Dieses Urteil stellt einen wichtigen Meilenstein in der gerichtlichen Aufarbeitung ärztlicher Verantwortung dar. Es rückt die sogenannte Remonstrationspflicht stärker ins Zentrum als bisherige Urteile und betont dabei insbesondere die Eigenverantwortung jedes einzelnen Mitglieds des Behandlungsteams – unabhängig von Position, Hierarchie oder Erfahrung. Ärztinnen und Ärzte dürfen sich nicht auf blinden Gehorsam gegenüber Vorgesetzten berufen, wenn eine medizinische Maßnahme offenkundig fehlerhaft oder gefährlich ist. Vielmehr ist es ihre rechtliche und ethische Pflicht, in solchen Momenten einzugreifen, die Behandlung zu unterbrechen oder zumindest kritische Rückfragen zu stellen.

Für Krankenhäuser ergibt sich aus dem Urteil ein dringender Handlungsbedarf. Neben einer klaren Festlegung medizinischer Standards müssen sie auch durch interne Schulungen und Fortbildungen dafür sorgen, dass das Prinzip der Remonstration nicht nur juristisch bekannt, sondern im klinischen Alltag gelebte Praxis ist. Es braucht eine offene Fehlerkultur, in der kritische Hinweise aus unteren Hierarchieebenen nicht sanktioniert, sondern gefördert werden. Nur so kann Patientensicherheit in komplexen und oft hektischen Klinikstrukturen gewährleistet werden.

Auch haftungsrechtlich hat das Urteil große Tragweite. Die persönliche Haftung der beteiligten Ärztinnen zeigt, dass Gerichte zunehmend die individuelle Verantwortung stärker gewichten, auch wenn sich das Verhalten im Rahmen eines Teamprozesses abspielt. Für Patienten und Angehörige verbessert sich damit die Rechtsposition in Fällen grober Fehlentscheidungen erheblich. Gerade in Situationen, in denen eine scheinbar autoritäre Anweisung zu schwerwiegenden Schäden führt, eröffnet das Urteil die Möglichkeit, konkrete Verantwortlichkeiten auch unterhalb der Leistungsebene nachzuweisen.
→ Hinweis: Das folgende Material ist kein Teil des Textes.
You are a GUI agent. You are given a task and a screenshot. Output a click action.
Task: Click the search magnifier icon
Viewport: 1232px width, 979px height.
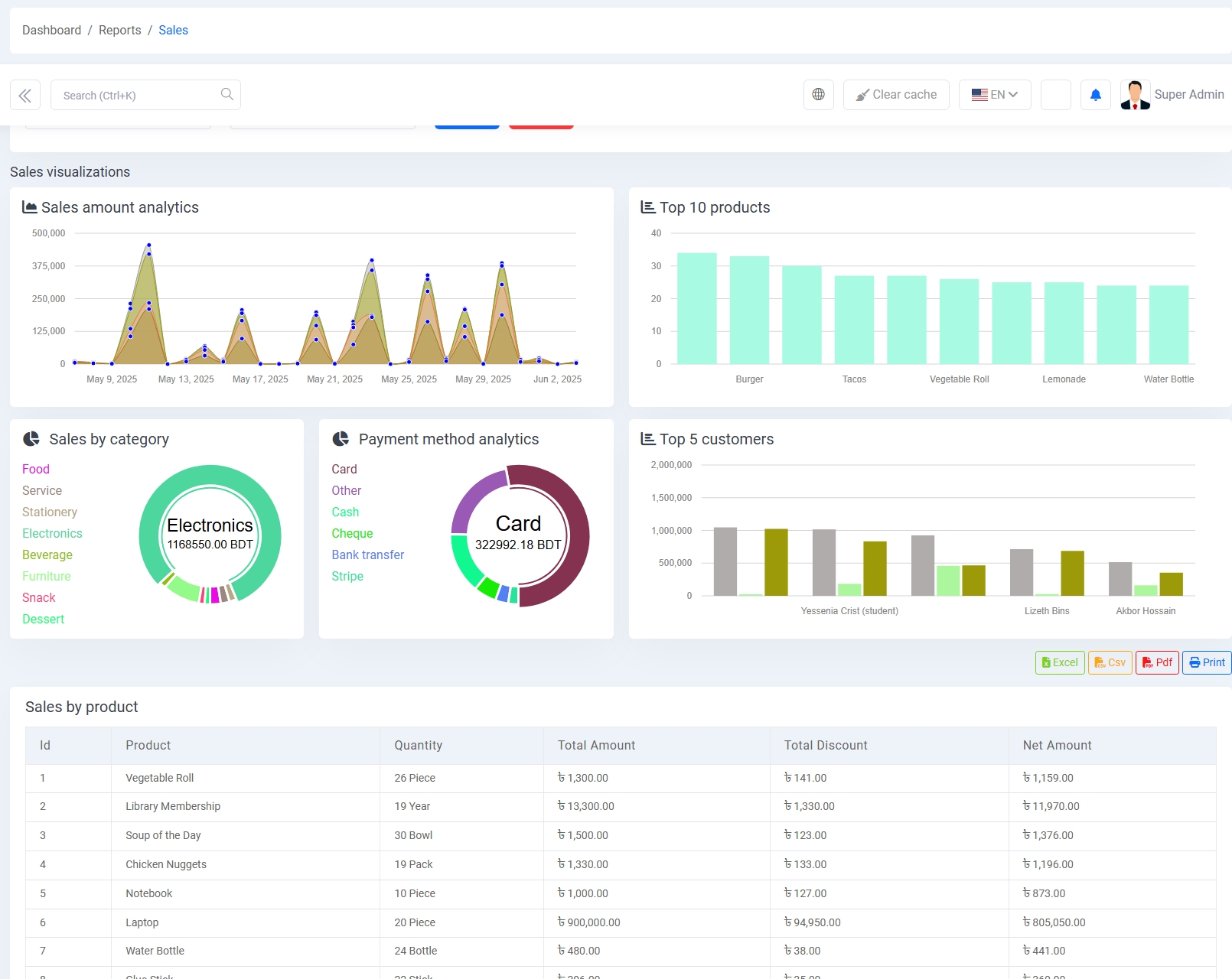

Insgesamt stärkt das Urteil die Position der Patientenseite und wirkt zugleich als mahnender Appel an Kliniken und medizinisches Personal, kritisches Denken und eigenverantwortliches Handeln nicht durch Routine oder Hierarchie unterdrücken zu lassen – insbesondere dann, wenn Entscheidungen Leben kosten können.